I pressed David on the difficulties related to the ‘not proven’ verdict that in England we do not have. ‘It is neither one thing nor the other. To say that the case against someone is “not proven” is tantamount to saying they are guilty – but we can’t prove it. It’s why Sir Walter Scott called it “That Bastard Verdict” and why I have chosen it as the title for my book. As a consequence of people’s perception of the verdict, Monson was unemployable at a time when there was no Welfare State to act as a safety net… His family were reluctant to help because of the embarrassment…’

I asked about the future for Monson. The answer was loaded with aspects of the tough destiny of those who transgressed back then: ‘He was forced to engage in a series of increasingly desperate money-making schemes in order to earn whatever he could. But he was unable to provide for his wife and children and she left him. He eventually ended up back in court for fraud and was jailed for five years.’

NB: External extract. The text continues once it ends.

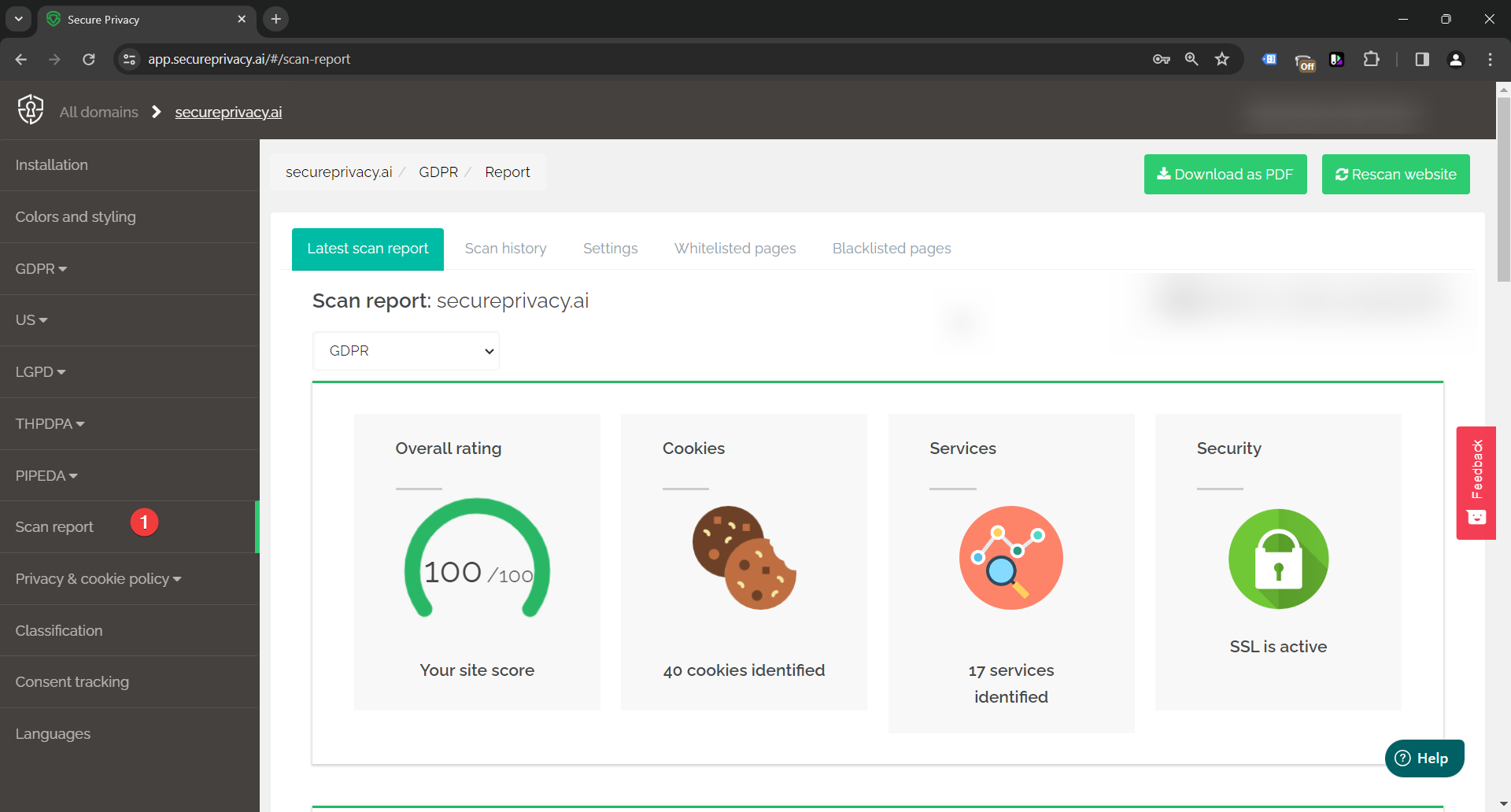Click the services magnifier icon in Services card
Screen dimensions: 1511x812
click(1010, 558)
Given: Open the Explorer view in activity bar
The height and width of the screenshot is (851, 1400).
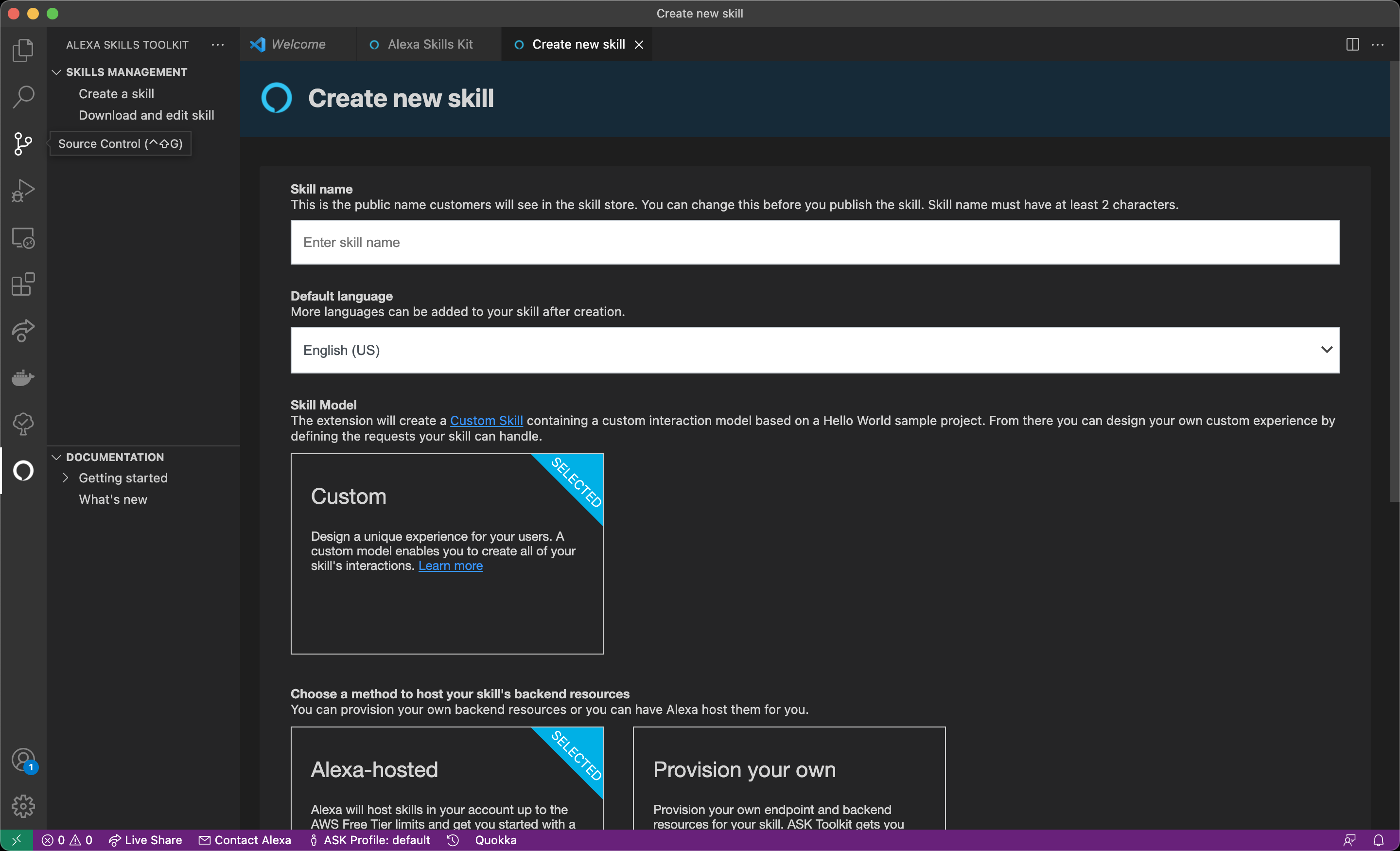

This last detail is what had earlier convinced me that Monson was an unsavoury character whose life of crime only served to add ammunition to the fusillade of condemnation against him in the books. I now believe that my judgement was harsh and that I was probably wrong about him. There is, of course, the Tussaud case, and that has a bearing on how we assess the man’s nature. I asked David for his comments on this. ‘There is little doubt in my mind that the managers of the company knew exactly what they were doing when they positioned a “tableau” of the Ardlamont woodland scene, where Cecil had been shot, in the Chamber of Horrors between two tableaux depicting infamous murder scenes… The displays caused a sensation, as the museum must have calculated, and drew large crowds. The Birmingham branch of the museum even hired sandwich-board men to walk the streets advertising a similar attraction…’

David Potter has completed his book-length study of the Ardlamont case now, and the depth of his research is impressive: it has covered his great-grandfather’s stretch in Parkhurst prison, through to his new life in South Africa, working on a farm at Rietfontein; and he clearly did other work too, but in one sense he was living the ‘buried’ life of those who have the weight of a bad reputation. David’s research – and the book emerging from it – will be pitted against alternative thinking that will always find easy, supposed evidence for the counter-arguments that David has to face.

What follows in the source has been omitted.